== SOURCE MATERIAL ==
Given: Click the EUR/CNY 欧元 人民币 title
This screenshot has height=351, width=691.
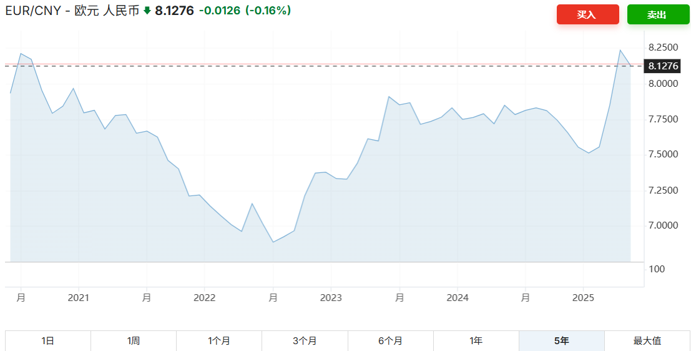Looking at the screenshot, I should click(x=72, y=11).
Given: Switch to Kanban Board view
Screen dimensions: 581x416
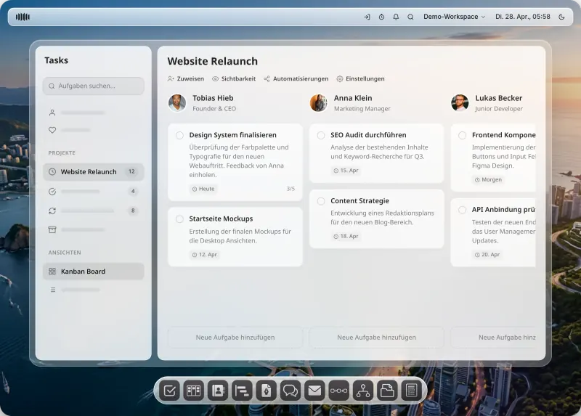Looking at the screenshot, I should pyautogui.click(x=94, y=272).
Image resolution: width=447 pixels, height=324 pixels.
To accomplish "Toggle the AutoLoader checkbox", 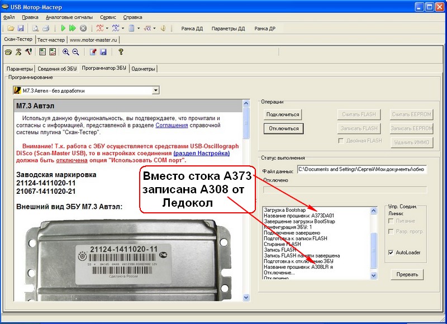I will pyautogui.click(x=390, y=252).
---
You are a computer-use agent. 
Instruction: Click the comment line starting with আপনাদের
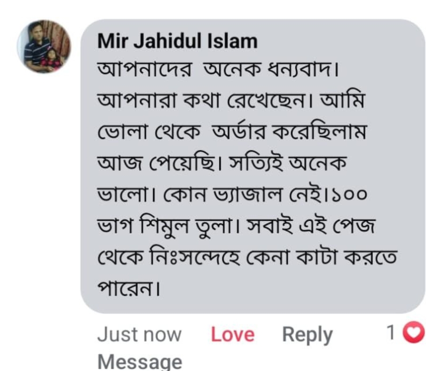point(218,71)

== TASK ITEM ==
Among the entries above, how many lines include the word "Given"? Reply with the number only.

== ANSWER TO THIS PROBLEM ==
2